- _Supplied information_
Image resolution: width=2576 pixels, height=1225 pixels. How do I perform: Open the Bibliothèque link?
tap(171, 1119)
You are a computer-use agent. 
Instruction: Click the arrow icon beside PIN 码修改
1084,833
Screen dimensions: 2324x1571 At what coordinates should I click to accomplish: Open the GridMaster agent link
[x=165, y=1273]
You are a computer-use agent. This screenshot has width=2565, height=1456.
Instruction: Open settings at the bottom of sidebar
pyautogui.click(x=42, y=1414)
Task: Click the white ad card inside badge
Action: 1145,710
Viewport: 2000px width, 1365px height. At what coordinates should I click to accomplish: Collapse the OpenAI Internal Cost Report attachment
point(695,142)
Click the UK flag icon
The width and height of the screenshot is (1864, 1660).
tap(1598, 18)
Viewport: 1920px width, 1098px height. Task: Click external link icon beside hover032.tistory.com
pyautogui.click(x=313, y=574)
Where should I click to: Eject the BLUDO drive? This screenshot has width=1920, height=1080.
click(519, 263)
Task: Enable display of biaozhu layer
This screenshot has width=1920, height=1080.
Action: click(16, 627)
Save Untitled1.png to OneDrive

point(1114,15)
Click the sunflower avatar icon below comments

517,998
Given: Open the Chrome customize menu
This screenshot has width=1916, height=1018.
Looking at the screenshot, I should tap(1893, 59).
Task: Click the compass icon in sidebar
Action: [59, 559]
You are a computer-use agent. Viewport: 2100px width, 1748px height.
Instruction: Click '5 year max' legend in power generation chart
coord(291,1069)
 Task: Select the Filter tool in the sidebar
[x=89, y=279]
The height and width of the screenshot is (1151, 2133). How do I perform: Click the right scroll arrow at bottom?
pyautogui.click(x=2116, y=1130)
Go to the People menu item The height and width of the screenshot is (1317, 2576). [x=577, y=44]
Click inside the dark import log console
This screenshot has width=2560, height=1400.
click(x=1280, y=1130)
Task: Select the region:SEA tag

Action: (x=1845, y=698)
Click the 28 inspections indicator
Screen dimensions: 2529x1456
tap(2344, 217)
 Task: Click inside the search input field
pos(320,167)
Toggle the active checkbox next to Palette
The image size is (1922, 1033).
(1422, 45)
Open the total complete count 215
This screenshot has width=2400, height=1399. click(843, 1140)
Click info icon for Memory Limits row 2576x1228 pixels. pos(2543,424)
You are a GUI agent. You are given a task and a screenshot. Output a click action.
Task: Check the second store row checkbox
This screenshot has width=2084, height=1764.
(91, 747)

- _Problem_
The data above should be copied out with complete accuracy.

- _Result for this task_
Image resolution: width=2576 pixels, height=1225 pixels. How do I perform: Open the Bibliothèque link?
tap(171, 1119)
You are a computer-use agent. 
Instruction: Click the arrow icon beside PIN 码修改
1084,833
Screen dimensions: 2324x1571 At what coordinates should I click to accomplish: Open the GridMaster agent link
[x=165, y=1273]
You are a computer-use agent. This screenshot has width=2565, height=1456.
Instruction: Open settings at the bottom of sidebar
pyautogui.click(x=42, y=1414)
Task: Click the white ad card inside badge
Action: 1145,710
Viewport: 2000px width, 1365px height. At what coordinates should I click to accomplish: Collapse the OpenAI Internal Cost Report attachment
point(695,142)
Click the UK flag icon
The width and height of the screenshot is (1864, 1660).
tap(1598, 18)
Viewport: 1920px width, 1098px height. Task: Click external link icon beside hover032.tistory.com
pyautogui.click(x=313, y=574)
Where should I click to: Eject the BLUDO drive? This screenshot has width=1920, height=1080.
click(519, 263)
Task: Enable display of biaozhu layer
This screenshot has width=1920, height=1080.
Action: click(16, 627)
Save Untitled1.png to OneDrive

point(1114,15)
Click the sunflower avatar icon below comments

517,998
Given: Open the Chrome customize menu
This screenshot has width=1916, height=1018.
Looking at the screenshot, I should tap(1893, 59).
Task: Click the compass icon in sidebar
Action: [59, 559]
You are a computer-use agent. Viewport: 2100px width, 1748px height.
Instruction: Click '5 year max' legend in power generation chart
coord(291,1069)
 Task: Select the Filter tool in the sidebar
[x=89, y=279]
The height and width of the screenshot is (1151, 2133). How do I perform: Click the right scroll arrow at bottom?
pyautogui.click(x=2116, y=1130)
Go to the People menu item The height and width of the screenshot is (1317, 2576). [x=577, y=44]
Click inside the dark import log console
This screenshot has width=2560, height=1400.
click(x=1280, y=1130)
Task: Select the region:SEA tag

Action: (x=1845, y=698)
Click the 28 inspections indicator
Screen dimensions: 2529x1456
tap(2344, 217)
 Task: Click inside the search input field
pos(320,167)
Toggle the active checkbox next to Palette
The image size is (1922, 1033).
(1422, 45)
Open the total complete count 215
This screenshot has width=2400, height=1399. click(843, 1140)
Click info icon for Memory Limits row 2576x1228 pixels. pos(2543,424)
You are a GUI agent. You are given a task and a screenshot. Output a click action.
Task: Check the second store row checkbox
This screenshot has width=2084, height=1764.
(91, 747)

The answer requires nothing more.